ASPS usually occurs in adolescents and young adults and is most common in patients between the ages of 15 and 35. The tumor commonly occurs in different anatomic sites based on age. In infants and children the most common site is the head and neck region. In adults the most common site is the lower extremities. The tumor is slow growing and presents as a painless mass. The mass lesion usually does not cause functional impairment and can be overlooked resulting in many cases where metastasis to the lung and/or brain is the first manifestation of disease.

Pathologic Findings

Grossly ASPS tends to be a soft, friable and poorly circumscribed tumor. The cut surface is usually yellow-white to gray-red. Areas of necrosis and hemorrhage are common.

Microscopically the tumor is divided into compartments by thick fibrous trabeculae. The compartments are further subdivided into aggregates of tumor cells by sinusoidal vascular channels that are lined by endothelial cells. Necrosis and loss of cohesion between tumor cells is common. The tumor

cells are usually large, round to polygonal shaped with distinct cell borders, prominent irregular macronucleoli and abundant granular, eosinophilic and sometimes vacuolated cytoplasm. Mitotic figures are uncommon. Vascular invasion is a frequent finding.

PAS histochemical staining highlights intracellular glycogen and PAS-positive, diastase-resistant rhomboid or rod shaped crystals. Immunohistochemically the tumor cells are sometimes positive for MyoD1 and desmin (~50%).

The tumor cells are generally negative for keratins, EMA, neurofilaments, GFAP, HMB-45, melan-A and synaptophysin.

Cytogenetic and Molecular Findings

ASPS has a characteristic genetic alteration, der(17)t(X;17)(p11.2q25).

This alteration results in a fusion gene, ASPSCR1-TFE3, which encodes for a fusion protein that functions as an aberrant transcription factor leading to activation of MET signaling.

Prognosis

ASPS has a poor prognosis with an overall 5-year overall survival of around 20%. Metastatic disease usually occurs early with pulmonary, brain and skeleton metastases being the most common presentations.
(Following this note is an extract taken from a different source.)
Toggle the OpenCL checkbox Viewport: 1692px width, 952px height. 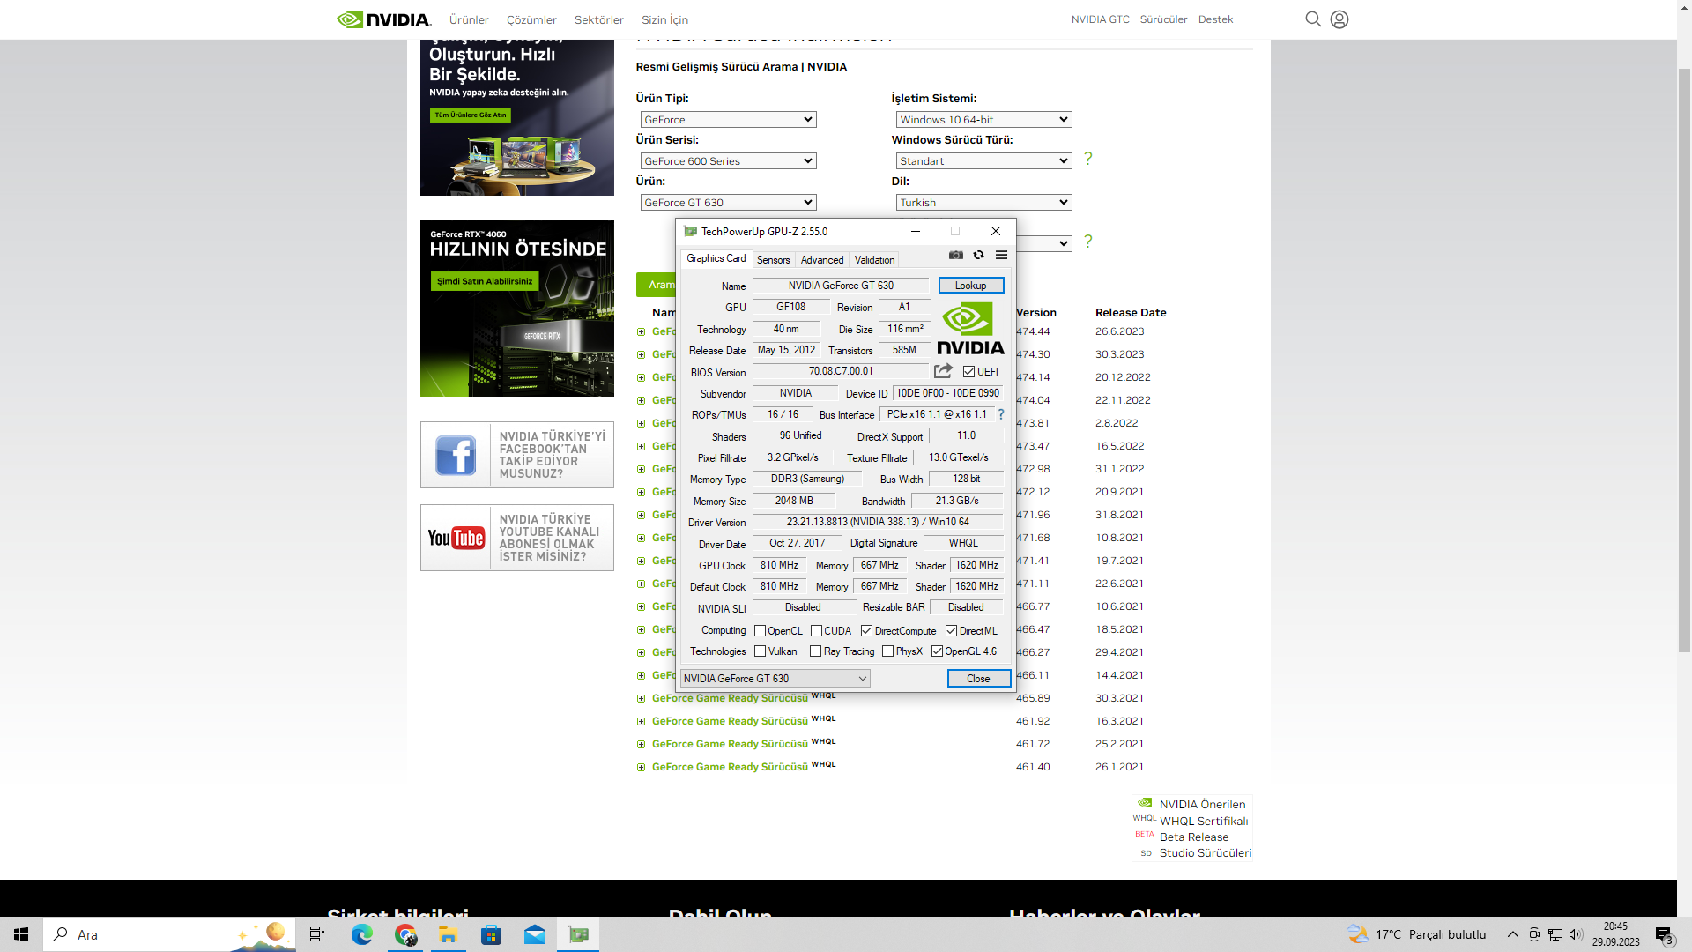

However, metastatic disease may also occur years later in some cases. Older age at diagnosis, large tumor size, and the presence of metastatic disease at presentation are adverse prognostic parameters.

Treatment

Treatment of ASPS usually consists of radical resection of the primary tumor and metastatic lesions in addition to radiotherapy and/or chemotherapy.

References

1.Cibas, Edmund S., and Barbara S. Ducatman. Cytology: Diagnostic Principles and Clinical Correlates. Elsevier, 2021.

2.Goldblum, John, et al. Enzinger and Weiss’s Soft Tissue Tumors. 7th ed., Elsevier, 2019.